GIVEN EXERCISE
List every line in the data below that contains the word "Select".

DATA LINES
## START
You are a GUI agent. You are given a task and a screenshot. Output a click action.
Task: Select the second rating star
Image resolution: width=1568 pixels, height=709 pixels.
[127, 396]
## END
## START
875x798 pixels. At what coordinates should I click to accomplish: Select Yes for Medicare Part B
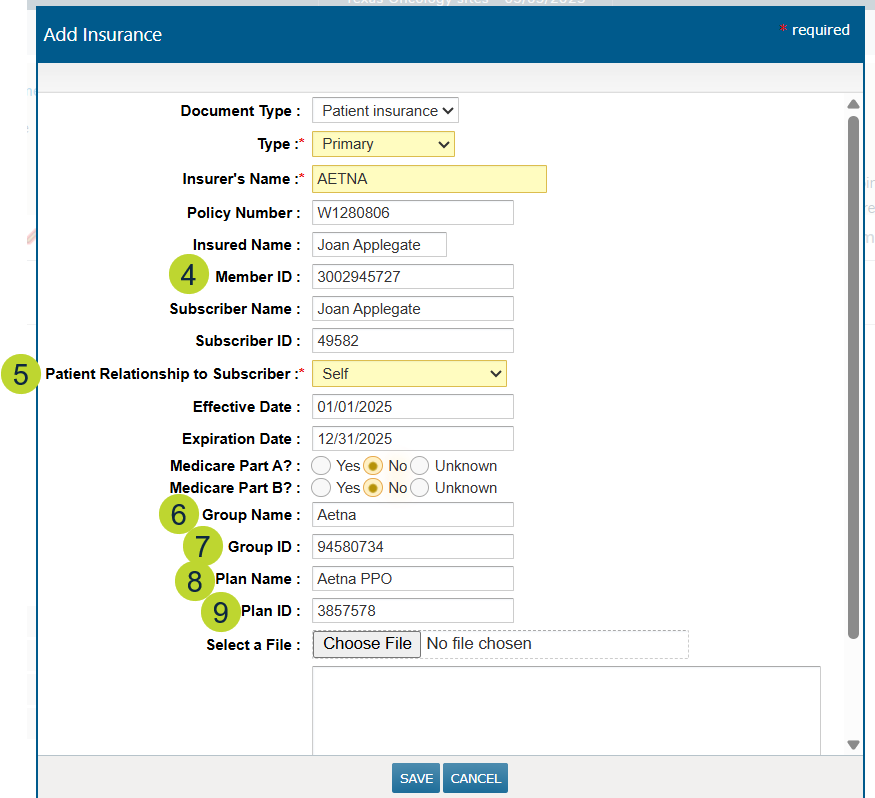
## END
## START
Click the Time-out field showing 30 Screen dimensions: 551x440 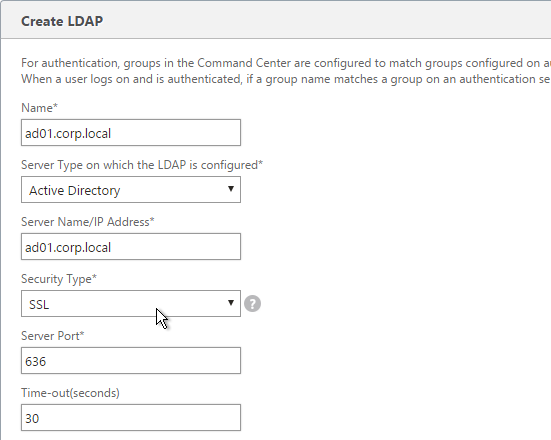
## END
EXERCISE SOLUTION
Task: Select the second rating star
875x798 pixels. At what coordinates should I click to accomplish: Select Yes for Medicare Part B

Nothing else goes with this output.